Throughout debate on the nominee, Democrats repeatedly praised Watford.
Leahy added that Watford is the kind of nominee that should be confirmed overwhelmingly with broad, bipartisan support.
"He has a mainstream record. He demonstrates legal excellence, experience at the top of his legal profession," Leahy said.
Unlike Leahy, Sen. Chuck Grassley said he planned to vote against Watford's confirmation.
"I'm disappointed that the majority leader has brought this nomination to the floor," Sen. Chuck Grassley (R-Iowa) said. "My opposition to this nomination is based upon substantive concerns that I have based on Mr. Watford's views on immigration and the death penalty."
Grassley cited court cases where Watford argued against a controversial immigration law in Arizona and when Watford worked on another case "that would undermine the death penalty."
"I have other concerns this nominee has taken in his legal advocacy as well as his presentations," Grassley continued.
But Sen.
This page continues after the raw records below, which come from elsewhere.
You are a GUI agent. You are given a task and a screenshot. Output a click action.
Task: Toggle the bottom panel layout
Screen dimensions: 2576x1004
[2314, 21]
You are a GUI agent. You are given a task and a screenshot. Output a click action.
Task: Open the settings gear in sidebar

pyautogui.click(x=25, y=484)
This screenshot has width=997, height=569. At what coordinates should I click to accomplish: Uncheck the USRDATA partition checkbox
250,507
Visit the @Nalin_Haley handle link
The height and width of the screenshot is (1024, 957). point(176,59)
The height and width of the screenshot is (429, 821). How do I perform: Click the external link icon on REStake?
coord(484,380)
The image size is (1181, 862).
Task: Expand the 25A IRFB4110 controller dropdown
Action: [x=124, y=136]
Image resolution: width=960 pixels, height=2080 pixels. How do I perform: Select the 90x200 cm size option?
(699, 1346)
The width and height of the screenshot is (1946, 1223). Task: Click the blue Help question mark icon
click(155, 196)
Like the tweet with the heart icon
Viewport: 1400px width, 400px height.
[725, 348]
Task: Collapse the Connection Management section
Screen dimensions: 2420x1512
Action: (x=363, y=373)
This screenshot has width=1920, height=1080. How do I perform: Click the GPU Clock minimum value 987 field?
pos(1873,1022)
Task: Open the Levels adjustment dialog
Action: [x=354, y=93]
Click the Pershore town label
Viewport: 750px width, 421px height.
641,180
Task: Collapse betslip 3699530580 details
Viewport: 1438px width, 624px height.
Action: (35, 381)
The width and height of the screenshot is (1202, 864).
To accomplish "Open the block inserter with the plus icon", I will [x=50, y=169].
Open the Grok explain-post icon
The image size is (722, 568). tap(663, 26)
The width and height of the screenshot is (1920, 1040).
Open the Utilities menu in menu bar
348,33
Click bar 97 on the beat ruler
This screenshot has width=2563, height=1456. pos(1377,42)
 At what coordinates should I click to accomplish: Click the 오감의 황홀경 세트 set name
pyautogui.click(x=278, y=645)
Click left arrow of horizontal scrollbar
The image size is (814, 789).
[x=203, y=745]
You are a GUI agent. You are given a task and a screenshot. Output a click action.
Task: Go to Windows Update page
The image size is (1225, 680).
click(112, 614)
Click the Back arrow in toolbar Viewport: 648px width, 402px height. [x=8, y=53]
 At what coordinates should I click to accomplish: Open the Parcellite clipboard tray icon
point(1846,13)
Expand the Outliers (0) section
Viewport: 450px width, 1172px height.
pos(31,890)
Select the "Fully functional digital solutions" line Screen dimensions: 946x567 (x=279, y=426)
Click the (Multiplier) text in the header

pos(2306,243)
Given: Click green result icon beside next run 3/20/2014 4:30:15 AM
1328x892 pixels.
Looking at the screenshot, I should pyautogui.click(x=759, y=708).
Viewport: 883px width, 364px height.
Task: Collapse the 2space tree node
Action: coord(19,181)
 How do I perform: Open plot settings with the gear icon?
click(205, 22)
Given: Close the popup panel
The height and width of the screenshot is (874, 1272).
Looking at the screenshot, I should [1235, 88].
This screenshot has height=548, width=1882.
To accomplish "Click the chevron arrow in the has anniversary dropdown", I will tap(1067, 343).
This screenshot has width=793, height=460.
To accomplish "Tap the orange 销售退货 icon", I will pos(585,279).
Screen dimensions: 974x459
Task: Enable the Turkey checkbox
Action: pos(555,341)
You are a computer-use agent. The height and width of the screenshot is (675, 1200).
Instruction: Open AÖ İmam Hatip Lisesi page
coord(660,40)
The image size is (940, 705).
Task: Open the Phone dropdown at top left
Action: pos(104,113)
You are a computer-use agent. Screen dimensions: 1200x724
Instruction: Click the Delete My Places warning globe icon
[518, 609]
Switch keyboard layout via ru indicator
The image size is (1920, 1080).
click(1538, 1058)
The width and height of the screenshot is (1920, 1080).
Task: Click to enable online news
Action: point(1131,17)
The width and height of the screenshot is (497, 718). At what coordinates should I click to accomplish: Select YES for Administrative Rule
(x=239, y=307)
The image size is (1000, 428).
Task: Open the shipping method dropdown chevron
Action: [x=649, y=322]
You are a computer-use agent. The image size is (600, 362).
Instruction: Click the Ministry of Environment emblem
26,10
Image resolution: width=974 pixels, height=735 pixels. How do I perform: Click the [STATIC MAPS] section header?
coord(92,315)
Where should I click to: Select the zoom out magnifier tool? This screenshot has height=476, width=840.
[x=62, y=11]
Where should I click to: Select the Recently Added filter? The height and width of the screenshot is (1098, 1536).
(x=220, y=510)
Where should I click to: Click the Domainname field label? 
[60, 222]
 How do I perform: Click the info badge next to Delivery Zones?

Dianne Feinstein (D-Calif.) said that there was no reason to oppose Watford's nomination.
"He is not filibuster-able and I really hope that people see the fine and keen intellect that this man is and he should have a very large vote," Feinstein said. "If confirmed, he would be just one of two African-American judges on the 9th circuit."
Earlier in the day Senate Majority vitiated cloture on Watford's nomination so the chamber could hold a roll-call vote.